WHEN I WOKE UP the next morning, my head was pounding so badly I could barely sit up. I was in bed, wearing my clothes from the night before. A bucket sat on the floor beside me, and I cringed in horror when I saw there was barf in it. Who put that bucket there? And whose barf was that?
And then suddenly I knew, with one hundred percent absolute certainty, whose barf it was.
Scraps of images started to form in my head. Jared handing me drink after drink. Jared pulling up my skirt. Paulo standing behind him. The sound of a click. I shuddered at that memory and thought, No, that couldn’t have happened. You had a nightmare, that’s all. Then I had a flash of Stewart, shouting at Jared…. Then Feeble was standing over me along with Violent and Stewart’s friend Albacore. After that, everything went black.
I rolled over and saw another strange sight. My dad was sleeping on my bedroom floor, a quilt pulled over him.
“Dad?” He immediately opened his eyes. “Why are you sleeping on my floor?”
“Because I was worried you might have alcohol poisoning. Because I didn’t want you to choke on your own vomit and die in the middle of the night.” His voice cracked, and he started to cry. “I was so worried.”
“I’m really sorry, Dad.”
“Stewart tried to call me, but we must have been going through a dead zone. I got here just after the police.”
Police? I had no memory of that, either.
He got up and cleaned out the bucket and brought me a glass of water and some aspirin. “I’m starving,” I said, remembering that I hadn’t eaten any supper. I glanced at my alarm clock. It was seven-thirty.
He got me my bathrobe, and we made our way downstairs. It felt like lightning bolts were shooting through my brain with every step.

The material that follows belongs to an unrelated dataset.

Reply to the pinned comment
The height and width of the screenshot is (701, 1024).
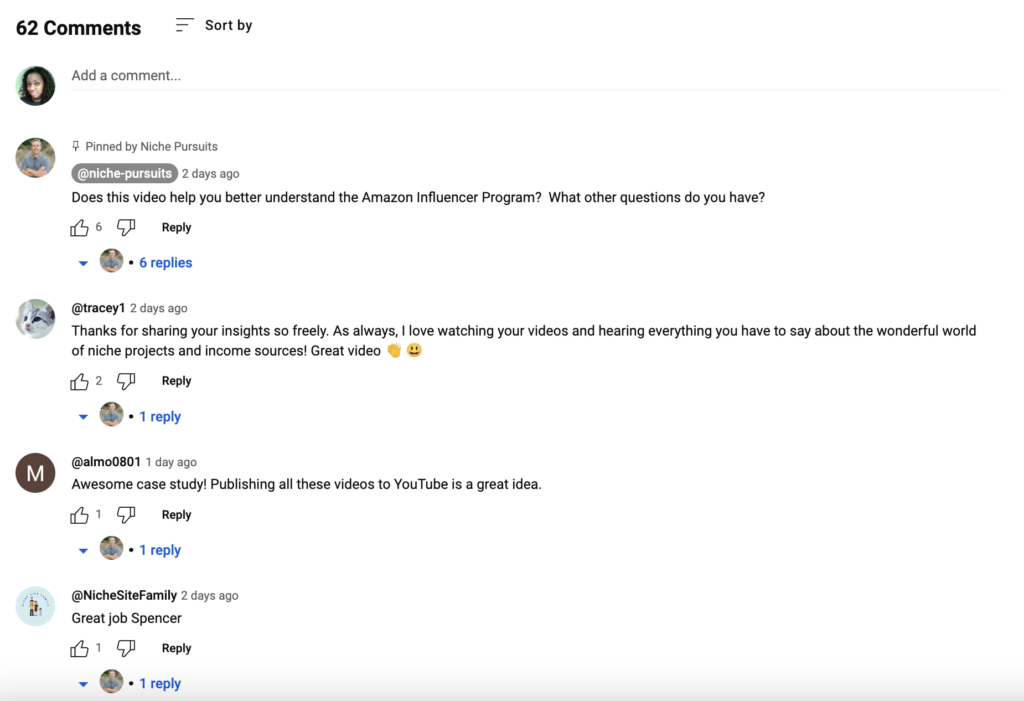pyautogui.click(x=176, y=227)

I couldn’t believe the scene that met me. There were empty bottles everywhere, and broken glass. There were sticky stains on the carpet. Someone had punched a hole in the wall. A puddle of barf (not mine) was in the corner of the living room, and the smell made me almost add to it.
We walked toward the family room. I heard what sounded like crying.
It was crying. Stewart was on his hands and knees, looking under all the furniture. When he saw us, he said, “I can’t find Schrödinger. I can’t find him anywhere.”